Fabric API’s Loot API received breaking changes. For the arguments passed to events, ResourceMaanger and LootManager is gone. In the LOAD_ALL event, the loot manager was replaced with Registry<LootTable>. In all places, Identifier is replaced with RegistryKey as described above. In addition, because mutating registry is impossible now, the loot tables are modified before addition; this means that per-table events don’t get the table registry anymore.

Other changes

A new syncing protocol is in place for DynamicRegistryManager entries. Vanilla data packs provide knownPackInfo fields, which are sent by the server on joined clients. Clients then reply with the subset of the info they understand (i.e. loaded on their side). When a registry entry is loaded from a pack with knownPackInfo, and the client has acknowledged the info for the pack, the server tells the client to refer to its own copy of the data, skipping sending the serialized entry over the network. Most importantly, this is currently not used by mod-provided packs, so the registry entries from mods will be sent even if the client has the same mod.

SimpleRegistry no longer supports changing the registered value post-registration (such as by the set method). For this reason, the RegistryEntryRemovedCallback event and the registeyEntryRemoved shortcut in DynamicRegistryView were removed.

Finally, SculkSensorFrequencyRegistry.register now takes RegistryKey<GameEvent> instead of GameEvent.


All AbstractBlock public methods to be overridden were made protected and no longer marked as @Deprecated.

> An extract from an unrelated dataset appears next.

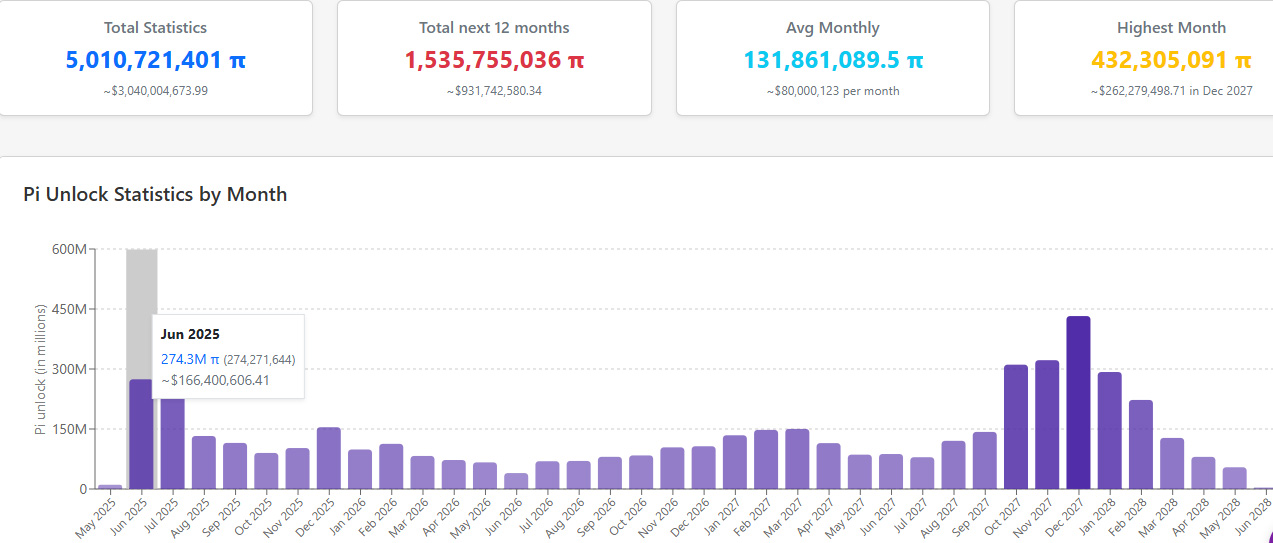Click the Dec 2027 highest bar
Screen dimensions: 1273x543
(1078, 403)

- public ActionResult onUse(BlockState state, World world, BlockPos pos, PlayerEntity entity, BlockHitResult hit) {
+ protected ActionResult onUse(BlockState state, World world, BlockPos pos, PlayerEntity entity, BlockHitResult hit) {


Enchantment constructor now takes Enchantment.Properties, a record of enchantment properties. EnchantmentTarget enum was replaced with tags that specifies enchantment-supporting items.

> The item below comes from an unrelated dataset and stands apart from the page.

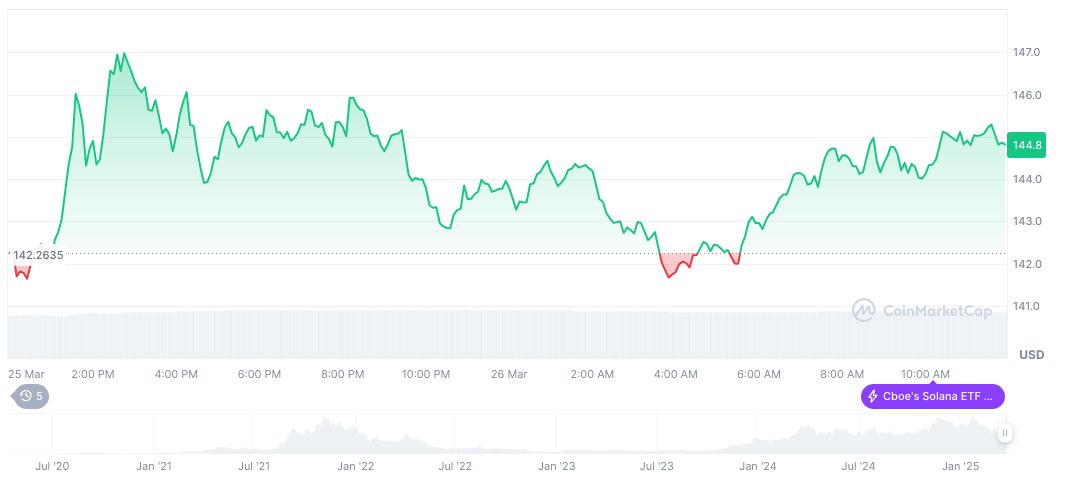This screenshot has height=477, width=1072.
Task: Click the range slider pause handle
Action: click(x=1004, y=433)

FabricBrewingRecipeRegistry was replaced with FabricBrewingRecipeRegistryBuilder. The new FabricBrewingRecipeRegistryBuilder.BUILD event can be used to add new recipes to the brewing stand.


SpawnRestriction.Location enum was replaced with an interface, SpawnLocation. SpawnLocationTypes provides predefined SpawnLocations.


In GUI, setting the initial focus of a screen is now done by overriding setInitialFocus, rather than calling it in init. MatrixStack was replaced with the actual matrix in several rendering code.


Some places that previously take rgb was updated to take argb instead. The new DyedColorComponent takes argb. Item color providers also take argb instead of rgb, so make sure to wrap your color with ColorHelper.Argb.fullAlpha() or else your item may appear transparent if it is registered to the translucent render layer. Block color providers also argb now, but passing rgb still works.


DataFixerUpper was updated. This includes several breaking changes, such as MapCodec being used in places defining extra fields. Use RecordCodecBuilder#mapCodec instead of create in this case. Another significant change: optionalFieldOf is now strict by default. This means that a decoding error in the field value is now treated as an error, instead of being silently skipped. The lenientOptionalFieldOf method restores old behavior.

On the Minecraft game code side, Util#getResult was replaced with decode(...).getOrThrow() method. Several methods and fields in Codecs were moved to the DFU itself, such as either, xor, and withAlternative (formerly Codecs#alternatively).